I agree with your post and appreciate the observation. Just out of curiosity.. I have studied the Hofstede index both in university and privately and ended up at the conclusion that it is absolute garbage, akin to similiar theories like "clash of civilizations", which I am sure you are familiar with. Often times people like Hofstede enjoy generalizing complex issues simply to have "actual results", which in turn are often flawed, without nuance and heavily ideologically biased.
As for your observation regarding feminism.. I do feel like this is a very important step forward in mankind. I think the definition of "a real (tm) man" should be a person who stands up for himself and others, has a healthy moral compass and takes responsibility for his actions". Indeed, I want to see it completely removed from any "traditional" gender roles: "a man should be strong, assertive, a leader.. etc". I do agree with you that these ideals can be potentially harmful for young people growing up.
This post back only on the usefulness of Hofstede.
Hofstede started as construction engineer (NL, University Delft, 1953, Ir.). He did sociology, promoted on organisation (NL, University Groningen, 1967, Dr.). IBM decided that cultural sociological differences between countries were both bigger than their management could handle, and important for the results. Those managers with mainly technical background, often not talented in social skills and empathy. (we call them not nerds here, but "technical horks").
From personal experience: Raised as a technical hork, I worked for a long time in a London Stock Exchange based niche tech industrial global company in many countries and was lots of time in most of those countries.
Service, business to business. Cultural understanding mandatory of your own people and the customers.
The lack of cultural understanding from the anglospheric headquarters on local/regional business and human culture was appalling low. They had no clue where to trust or be cautious, where uniformity made sense and where not.
Travelling around, what I typical did was having dinner the evening before with some or most of the people, I had the next day the formal meeting. To quick immerse in their way of thinking, to touch or get the tone of the context. (and for example to readjust my ears to the next dialect of German language like deep-Bavarian, Schwarzwald, Steyermark

).

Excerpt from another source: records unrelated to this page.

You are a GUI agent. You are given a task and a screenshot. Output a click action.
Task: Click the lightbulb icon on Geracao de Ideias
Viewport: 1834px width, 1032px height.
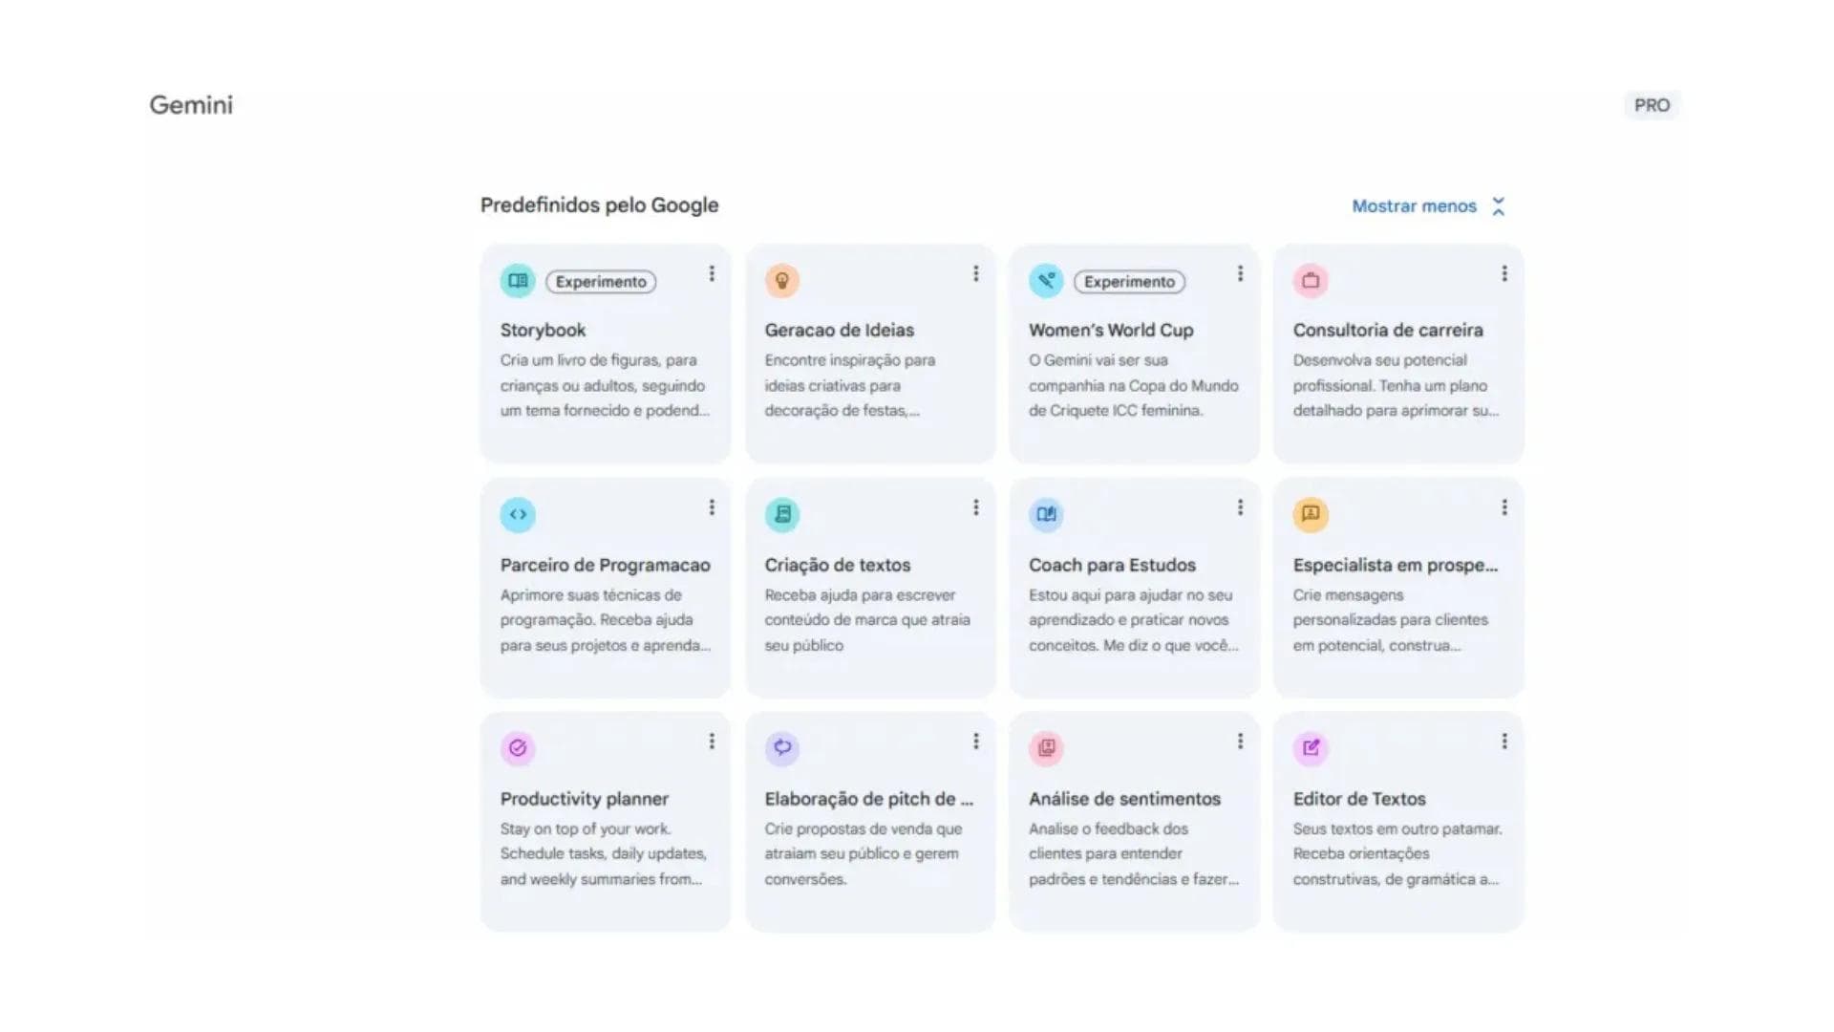click(x=781, y=280)
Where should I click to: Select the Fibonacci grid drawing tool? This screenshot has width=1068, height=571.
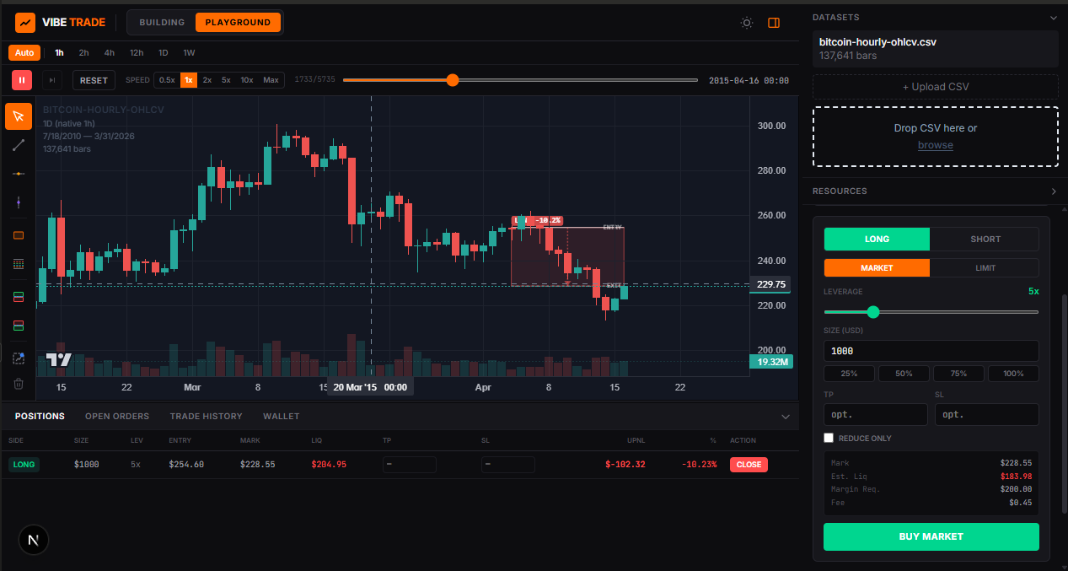18,263
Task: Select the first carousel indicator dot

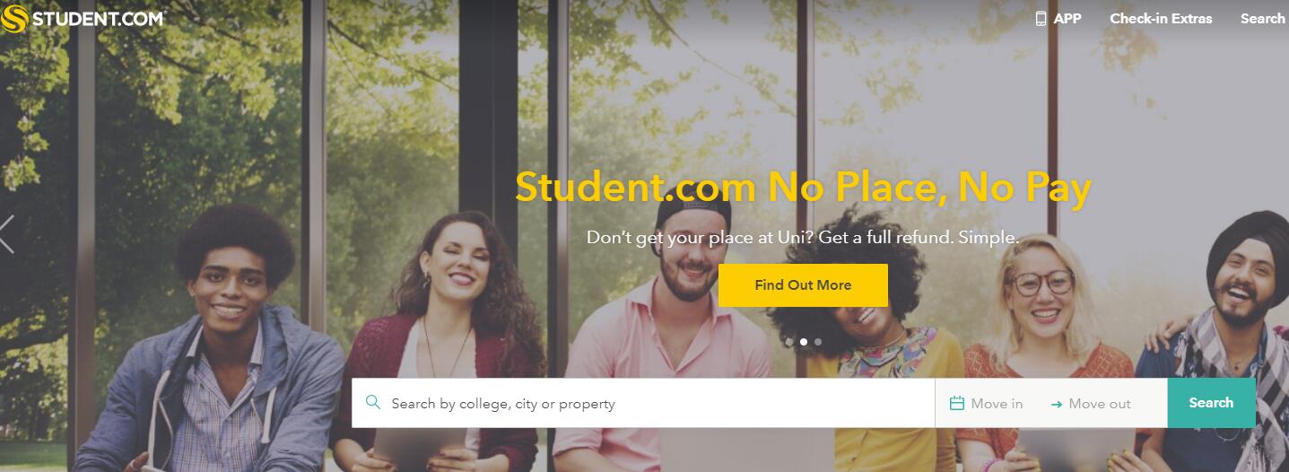Action: click(788, 342)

To lower the treshold to discuss things that they would be insecure to raise in the formal meeting (is cultural !).
That and the book "Mind you Manners" of John Mole was everyting I had in my luggage at first.
When somebody pointed out Hofstede, I,
as uneducated as I was in sociology stuff, was really happy with it, with for me new concepts, because it helped me to better store/archive away, calibrate my experiences. No more. No bible. From there I started reading more. Perhaps it is only a really usefull book for people that have no professional clue on sociology and yet need some basics in international dealings as extension of only minding your manners.
Using it to understand anecdotical experience is ofc the reverse process of predicting theoretically from it, how interactions will go from a theoretical ordened question lists. Using Hofstede as source of eyeopeners to investigate upon, or challenge, yet another dimension.